- Ahrida Peak Location within Antarctica

Highest point
- Elevation: 3,116 m (10,223 ft)
- Listing: Mountains in Antarctica
- Coordinates: 78°01′48″S 86°06′46.6″W﻿ / ﻿78.03000°S 86.112944°W

Geography
- Location: Ellsworth Land, Antarctica
- Parent range: Sentinel Range

= Ahrida Peak =

Mountain in Ellsworth Land, Antarctica

Ahrida Peak (връх Ахрида, /bg/) is the sharp rocky peak rising to 3116 m on the main crest of north-central Sentinel Range in Ellsworth Mountains, Antarctica.

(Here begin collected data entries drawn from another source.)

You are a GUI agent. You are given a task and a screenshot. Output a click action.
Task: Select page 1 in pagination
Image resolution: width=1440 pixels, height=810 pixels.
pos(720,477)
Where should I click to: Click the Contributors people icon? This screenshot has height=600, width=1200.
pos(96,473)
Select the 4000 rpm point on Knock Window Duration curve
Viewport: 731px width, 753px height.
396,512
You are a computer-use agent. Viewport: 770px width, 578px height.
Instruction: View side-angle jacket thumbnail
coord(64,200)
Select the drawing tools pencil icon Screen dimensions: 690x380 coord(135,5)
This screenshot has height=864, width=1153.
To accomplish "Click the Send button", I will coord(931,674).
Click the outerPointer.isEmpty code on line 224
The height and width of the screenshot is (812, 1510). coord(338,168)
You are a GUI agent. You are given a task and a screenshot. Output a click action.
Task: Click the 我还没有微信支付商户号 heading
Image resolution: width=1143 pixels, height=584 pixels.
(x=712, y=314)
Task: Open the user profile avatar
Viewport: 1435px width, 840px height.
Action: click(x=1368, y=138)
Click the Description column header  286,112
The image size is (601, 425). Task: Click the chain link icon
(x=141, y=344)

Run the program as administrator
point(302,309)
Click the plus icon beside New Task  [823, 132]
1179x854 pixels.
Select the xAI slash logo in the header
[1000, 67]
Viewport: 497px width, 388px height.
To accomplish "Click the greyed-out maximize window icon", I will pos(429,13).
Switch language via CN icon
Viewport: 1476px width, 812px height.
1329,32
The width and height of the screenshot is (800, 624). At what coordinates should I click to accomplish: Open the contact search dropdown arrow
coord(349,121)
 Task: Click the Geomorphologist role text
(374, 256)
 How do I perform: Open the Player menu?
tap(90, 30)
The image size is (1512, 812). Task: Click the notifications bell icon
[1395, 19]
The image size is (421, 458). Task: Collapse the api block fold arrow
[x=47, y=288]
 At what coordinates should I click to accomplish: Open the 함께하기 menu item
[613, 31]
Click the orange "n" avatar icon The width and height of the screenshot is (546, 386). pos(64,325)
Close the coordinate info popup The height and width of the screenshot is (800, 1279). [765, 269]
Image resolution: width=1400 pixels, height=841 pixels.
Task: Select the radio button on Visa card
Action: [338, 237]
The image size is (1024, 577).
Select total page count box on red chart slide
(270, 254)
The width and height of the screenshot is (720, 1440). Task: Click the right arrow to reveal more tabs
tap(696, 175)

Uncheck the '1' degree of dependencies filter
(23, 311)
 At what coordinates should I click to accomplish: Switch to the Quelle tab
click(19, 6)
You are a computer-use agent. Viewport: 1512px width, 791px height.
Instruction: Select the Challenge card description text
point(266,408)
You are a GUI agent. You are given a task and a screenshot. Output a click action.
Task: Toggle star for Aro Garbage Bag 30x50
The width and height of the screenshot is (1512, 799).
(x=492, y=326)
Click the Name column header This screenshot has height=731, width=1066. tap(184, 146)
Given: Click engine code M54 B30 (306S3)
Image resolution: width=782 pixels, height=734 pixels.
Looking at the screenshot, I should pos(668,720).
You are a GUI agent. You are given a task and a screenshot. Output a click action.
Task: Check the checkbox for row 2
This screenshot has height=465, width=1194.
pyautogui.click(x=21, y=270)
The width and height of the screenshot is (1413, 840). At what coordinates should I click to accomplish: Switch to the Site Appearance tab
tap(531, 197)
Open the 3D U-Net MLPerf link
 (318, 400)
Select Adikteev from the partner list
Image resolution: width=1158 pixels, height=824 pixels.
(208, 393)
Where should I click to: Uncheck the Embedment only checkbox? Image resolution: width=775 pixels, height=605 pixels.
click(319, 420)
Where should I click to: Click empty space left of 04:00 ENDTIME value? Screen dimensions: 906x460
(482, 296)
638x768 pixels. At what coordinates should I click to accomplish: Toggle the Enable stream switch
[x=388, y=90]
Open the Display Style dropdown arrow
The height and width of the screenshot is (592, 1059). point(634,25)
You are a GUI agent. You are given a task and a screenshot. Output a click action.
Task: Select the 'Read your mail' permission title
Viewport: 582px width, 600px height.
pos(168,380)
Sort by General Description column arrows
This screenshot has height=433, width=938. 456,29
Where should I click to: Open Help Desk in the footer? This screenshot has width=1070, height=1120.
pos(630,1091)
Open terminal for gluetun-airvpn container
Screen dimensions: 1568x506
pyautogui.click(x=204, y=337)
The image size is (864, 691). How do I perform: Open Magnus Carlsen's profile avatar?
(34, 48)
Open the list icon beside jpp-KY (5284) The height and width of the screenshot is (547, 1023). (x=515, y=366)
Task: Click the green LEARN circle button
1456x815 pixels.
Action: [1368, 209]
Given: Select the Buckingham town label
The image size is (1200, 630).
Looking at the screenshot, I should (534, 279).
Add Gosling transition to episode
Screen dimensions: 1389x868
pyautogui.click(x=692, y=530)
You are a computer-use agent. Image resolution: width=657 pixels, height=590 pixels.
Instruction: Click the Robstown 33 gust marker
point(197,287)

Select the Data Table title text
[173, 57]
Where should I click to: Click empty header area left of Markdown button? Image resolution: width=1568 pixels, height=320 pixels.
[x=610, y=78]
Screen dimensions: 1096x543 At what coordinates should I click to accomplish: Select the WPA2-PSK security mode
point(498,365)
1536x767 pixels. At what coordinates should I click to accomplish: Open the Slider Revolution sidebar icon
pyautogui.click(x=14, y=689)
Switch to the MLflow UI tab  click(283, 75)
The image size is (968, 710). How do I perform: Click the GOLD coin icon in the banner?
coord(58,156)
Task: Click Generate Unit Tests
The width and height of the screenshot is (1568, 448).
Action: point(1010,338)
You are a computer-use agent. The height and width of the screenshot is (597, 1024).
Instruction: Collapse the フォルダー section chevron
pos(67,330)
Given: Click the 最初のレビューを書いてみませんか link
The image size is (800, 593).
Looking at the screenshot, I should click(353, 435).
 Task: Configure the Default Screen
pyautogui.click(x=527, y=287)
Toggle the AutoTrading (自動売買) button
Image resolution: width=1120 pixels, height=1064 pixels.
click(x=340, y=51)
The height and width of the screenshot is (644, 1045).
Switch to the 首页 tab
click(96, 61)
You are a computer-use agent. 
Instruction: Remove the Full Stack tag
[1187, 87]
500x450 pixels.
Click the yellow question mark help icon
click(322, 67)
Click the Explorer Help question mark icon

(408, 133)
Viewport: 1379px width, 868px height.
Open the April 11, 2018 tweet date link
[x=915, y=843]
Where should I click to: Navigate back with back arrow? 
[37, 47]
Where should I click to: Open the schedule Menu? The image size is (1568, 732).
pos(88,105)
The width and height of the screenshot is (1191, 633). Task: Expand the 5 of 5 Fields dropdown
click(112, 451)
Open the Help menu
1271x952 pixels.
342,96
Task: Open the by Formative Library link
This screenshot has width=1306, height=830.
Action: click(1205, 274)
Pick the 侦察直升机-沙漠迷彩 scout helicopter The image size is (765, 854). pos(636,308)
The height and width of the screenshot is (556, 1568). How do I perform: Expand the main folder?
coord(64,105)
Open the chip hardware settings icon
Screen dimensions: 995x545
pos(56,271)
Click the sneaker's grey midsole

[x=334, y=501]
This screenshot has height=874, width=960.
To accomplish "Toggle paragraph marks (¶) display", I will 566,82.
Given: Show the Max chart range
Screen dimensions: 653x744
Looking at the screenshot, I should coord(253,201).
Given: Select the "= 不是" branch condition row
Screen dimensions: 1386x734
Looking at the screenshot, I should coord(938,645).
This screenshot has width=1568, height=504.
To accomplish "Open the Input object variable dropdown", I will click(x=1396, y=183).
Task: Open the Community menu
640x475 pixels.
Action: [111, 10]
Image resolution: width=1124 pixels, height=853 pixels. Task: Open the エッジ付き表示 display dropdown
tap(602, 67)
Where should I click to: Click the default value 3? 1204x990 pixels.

It surmounts Embree Glacier to the southeast. Ahrida is the medieval name of the Eastern Rhodope Mountains in Bulgaria.

==Location==
Ahrida Peak is located 9.8 km north-northeast of Mount Hale, 6.5 km east of Silyanov Peak, 3.57 km southwest of Mount Goldthwait, and 9.13 km northwest of Mount Todd in Probuda Ridge. US mapping in 1961 and 1988.

==Maps==

Map of northern Sentinel Range.

- Vinson Massif. Scale 1:250 000 topographic map. Reston, Virginia: US Geological Survey, 1988.
- Newcomer Glacier. Scale 1:250 000 topographic map. Reston, Virginia: US Geological Survey, 1961.
- Antarctic Digital Database (ADD). Scale 1:250000 topographic map of Antarctica. Scientific Committee on Antarctic Research (SCAR). Since 1993, regularly updated.